**Your goal:**
Can you copy the rows from the start through the line with "pyautogui.click(x=162, y=332)", swapping "Describe the element" for "Identify the element" and leaving everything else unchanged?

**Supplied records:**
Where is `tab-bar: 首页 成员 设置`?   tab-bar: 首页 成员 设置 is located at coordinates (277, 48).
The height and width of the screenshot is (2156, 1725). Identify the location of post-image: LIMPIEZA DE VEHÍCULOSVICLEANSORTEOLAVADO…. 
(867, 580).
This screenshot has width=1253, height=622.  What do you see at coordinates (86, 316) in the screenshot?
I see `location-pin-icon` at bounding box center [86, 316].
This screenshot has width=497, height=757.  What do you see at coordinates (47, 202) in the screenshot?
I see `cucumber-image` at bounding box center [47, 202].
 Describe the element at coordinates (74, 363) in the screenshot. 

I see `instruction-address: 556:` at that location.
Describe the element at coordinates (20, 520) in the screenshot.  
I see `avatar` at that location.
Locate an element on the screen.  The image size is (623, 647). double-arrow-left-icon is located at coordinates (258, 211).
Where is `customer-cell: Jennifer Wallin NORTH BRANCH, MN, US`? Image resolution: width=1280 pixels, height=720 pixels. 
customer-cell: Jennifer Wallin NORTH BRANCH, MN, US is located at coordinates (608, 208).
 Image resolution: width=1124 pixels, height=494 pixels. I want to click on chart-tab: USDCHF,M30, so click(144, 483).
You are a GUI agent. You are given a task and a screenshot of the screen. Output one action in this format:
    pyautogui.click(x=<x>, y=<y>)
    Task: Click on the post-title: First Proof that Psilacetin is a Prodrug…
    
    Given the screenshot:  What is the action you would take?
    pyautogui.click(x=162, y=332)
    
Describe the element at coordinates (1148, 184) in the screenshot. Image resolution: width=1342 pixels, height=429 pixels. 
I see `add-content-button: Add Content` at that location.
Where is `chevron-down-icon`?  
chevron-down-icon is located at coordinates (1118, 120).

**Task solution:**
Where is `tab-bar: 首页 成员 设置`?   tab-bar: 首页 成员 设置 is located at coordinates (277, 48).
The height and width of the screenshot is (2156, 1725). Identify the location of post-image: LIMPIEZA DE VEHÍCULOSVICLEANSORTEOLAVADO…. 
(867, 580).
This screenshot has width=1253, height=622.  What do you see at coordinates (86, 316) in the screenshot?
I see `location-pin-icon` at bounding box center [86, 316].
This screenshot has width=497, height=757.  What do you see at coordinates (47, 202) in the screenshot?
I see `cucumber-image` at bounding box center [47, 202].
 Identify the element at coordinates (74, 363) in the screenshot. 

I see `instruction-address: 556:` at that location.
Identify the element at coordinates (20, 520) in the screenshot.  
I see `avatar` at that location.
Locate an element on the screen.  The image size is (623, 647). double-arrow-left-icon is located at coordinates (258, 211).
Where is `customer-cell: Jennifer Wallin NORTH BRANCH, MN, US`? Image resolution: width=1280 pixels, height=720 pixels. 
customer-cell: Jennifer Wallin NORTH BRANCH, MN, US is located at coordinates (608, 208).
 Image resolution: width=1124 pixels, height=494 pixels. I want to click on chart-tab: USDCHF,M30, so click(144, 483).
You are a GUI agent. You are given a task and a screenshot of the screen. Output one action in this format:
    pyautogui.click(x=<x>, y=<y>)
    Task: Click on the post-title: First Proof that Psilacetin is a Prodrug…
    
    Given the screenshot:  What is the action you would take?
    pyautogui.click(x=162, y=332)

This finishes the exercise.